Cell cycle-dependent TICRR/TRESLIN and MTBP chromatin binding mechanisms and patterns.

BACKGROUND

The selection of replication origins is a defining characteristic of DNA replication in eukaryotes, yet its mechanism in humans has not been well defined. Potential DNA replication origins are licensed through the recruitment of a pair of minichromosome maintenance complexes (MCMs). In yeast, a subset of MCMs is selected for initiation by the SLD3-SLD7 firing factors during G1. Like in yeast, excessive numbers of MCM complexes are loaded onto chromatin during G1 in human cells, but it is unclear how MCMs are selected for firing.

RESULTS

We examine genomic binding locations for TICRR/TRESLIN and MTBP, the human orthologs for the yeast replication initiation factors Sld3 and Sld7. TRESLIN and MTBP binding patterns are detectable in a G1 synchronized population and have a higher binding signal compared to asynchronously cycling cells.
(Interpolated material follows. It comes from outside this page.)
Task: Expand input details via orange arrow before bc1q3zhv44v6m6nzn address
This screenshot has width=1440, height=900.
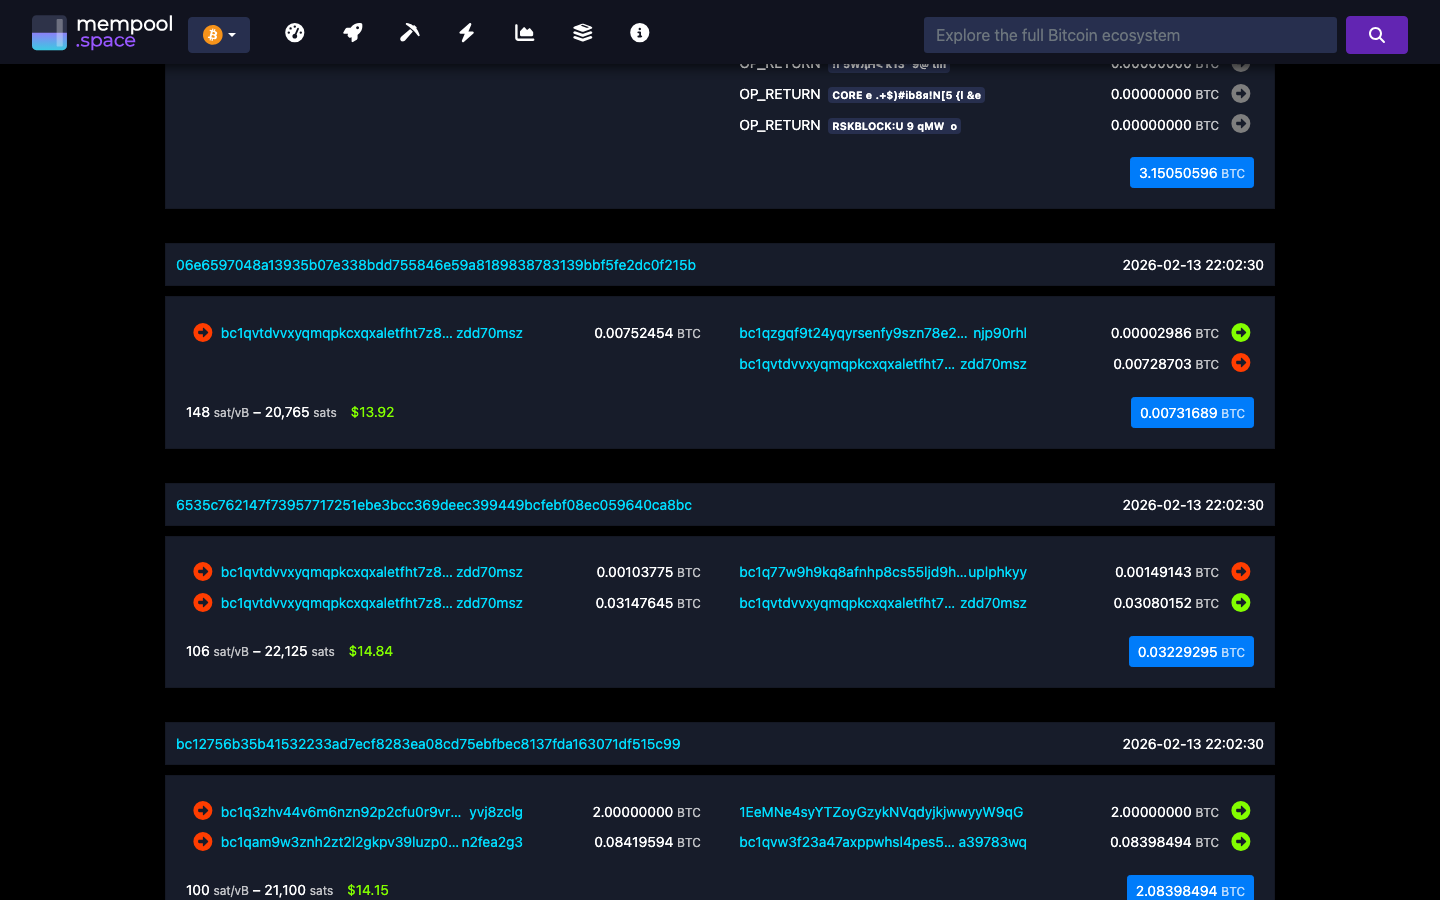Action: (x=202, y=811)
MTBP binds to early-mid replicating regions in an early S population. Our data suggest MTBP is dependent on TRESLIN for proper association with chromatin during G1 but not S phase. We show that TRESLIN and MTBP binding during G1 does not require origins licensed with loaded MCMs.

CONCLUSIONS

We provide evidence for a chromatin binding mechanism of TRESLIN-MTBP during G1 that is dependent on TRESLIN and does not require interactions with licensed origins. MTBP binding location and footprint during S phase differs from that seen in G1, implicating two separate modes of binding. These data highlight binding mechanisms for DNA replication initiation factors in human cells that have diverged from those shown in yeast, suggesting differences in origin selection.